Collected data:

>>>>>

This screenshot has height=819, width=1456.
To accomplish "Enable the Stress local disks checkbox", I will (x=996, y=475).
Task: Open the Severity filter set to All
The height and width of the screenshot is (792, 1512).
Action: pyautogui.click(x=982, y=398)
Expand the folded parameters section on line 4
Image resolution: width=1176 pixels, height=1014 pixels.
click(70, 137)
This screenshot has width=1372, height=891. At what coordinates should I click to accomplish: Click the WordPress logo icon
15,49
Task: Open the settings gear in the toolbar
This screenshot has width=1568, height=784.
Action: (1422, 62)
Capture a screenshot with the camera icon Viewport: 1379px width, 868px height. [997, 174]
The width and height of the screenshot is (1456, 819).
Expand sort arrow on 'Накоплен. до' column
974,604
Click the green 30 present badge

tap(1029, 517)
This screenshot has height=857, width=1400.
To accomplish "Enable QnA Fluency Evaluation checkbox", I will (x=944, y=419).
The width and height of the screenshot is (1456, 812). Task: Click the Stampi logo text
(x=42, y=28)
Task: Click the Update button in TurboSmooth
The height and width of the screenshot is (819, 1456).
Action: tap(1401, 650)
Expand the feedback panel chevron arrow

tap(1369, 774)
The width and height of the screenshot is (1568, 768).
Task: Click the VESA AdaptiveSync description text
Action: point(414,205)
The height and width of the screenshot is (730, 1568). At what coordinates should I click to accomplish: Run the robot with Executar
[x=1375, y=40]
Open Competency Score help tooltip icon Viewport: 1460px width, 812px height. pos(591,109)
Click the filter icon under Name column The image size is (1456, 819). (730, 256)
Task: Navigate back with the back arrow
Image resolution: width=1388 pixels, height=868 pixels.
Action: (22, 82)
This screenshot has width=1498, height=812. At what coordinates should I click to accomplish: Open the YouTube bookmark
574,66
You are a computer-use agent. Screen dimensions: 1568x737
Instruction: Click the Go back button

<<<<<

Task objective :: Output every record verbatim.

Problem solution ::
This screenshot has height=819, width=1456.
To accomplish "Enable the Stress local disks checkbox", I will (x=996, y=475).
Task: Open the Severity filter set to All
The height and width of the screenshot is (792, 1512).
Action: pyautogui.click(x=982, y=398)
Expand the folded parameters section on line 4
Image resolution: width=1176 pixels, height=1014 pixels.
click(70, 137)
This screenshot has width=1372, height=891. At what coordinates should I click to accomplish: Click the WordPress logo icon
15,49
Task: Open the settings gear in the toolbar
This screenshot has width=1568, height=784.
Action: (1422, 62)
Capture a screenshot with the camera icon Viewport: 1379px width, 868px height. [997, 174]
The width and height of the screenshot is (1456, 819).
Expand sort arrow on 'Накоплен. до' column
974,604
Click the green 30 present badge

tap(1029, 517)
This screenshot has height=857, width=1400.
To accomplish "Enable QnA Fluency Evaluation checkbox", I will (x=944, y=419).
The width and height of the screenshot is (1456, 812). Task: Click the Stampi logo text
(x=42, y=28)
Task: Click the Update button in TurboSmooth
The height and width of the screenshot is (819, 1456).
Action: tap(1401, 650)
Expand the feedback panel chevron arrow

tap(1369, 774)
The width and height of the screenshot is (1568, 768).
Task: Click the VESA AdaptiveSync description text
Action: point(414,205)
The height and width of the screenshot is (730, 1568). At what coordinates should I click to accomplish: Run the robot with Executar
[x=1375, y=40]
Open Competency Score help tooltip icon Viewport: 1460px width, 812px height. pos(591,109)
Click the filter icon under Name column The image size is (1456, 819). (730, 256)
Task: Navigate back with the back arrow
Image resolution: width=1388 pixels, height=868 pixels.
Action: (22, 82)
This screenshot has width=1498, height=812. At what coordinates should I click to accomplish: Open the YouTube bookmark
574,66
You are a computer-use agent. Screen dimensions: 1568x737
Instruction: Click the Go back button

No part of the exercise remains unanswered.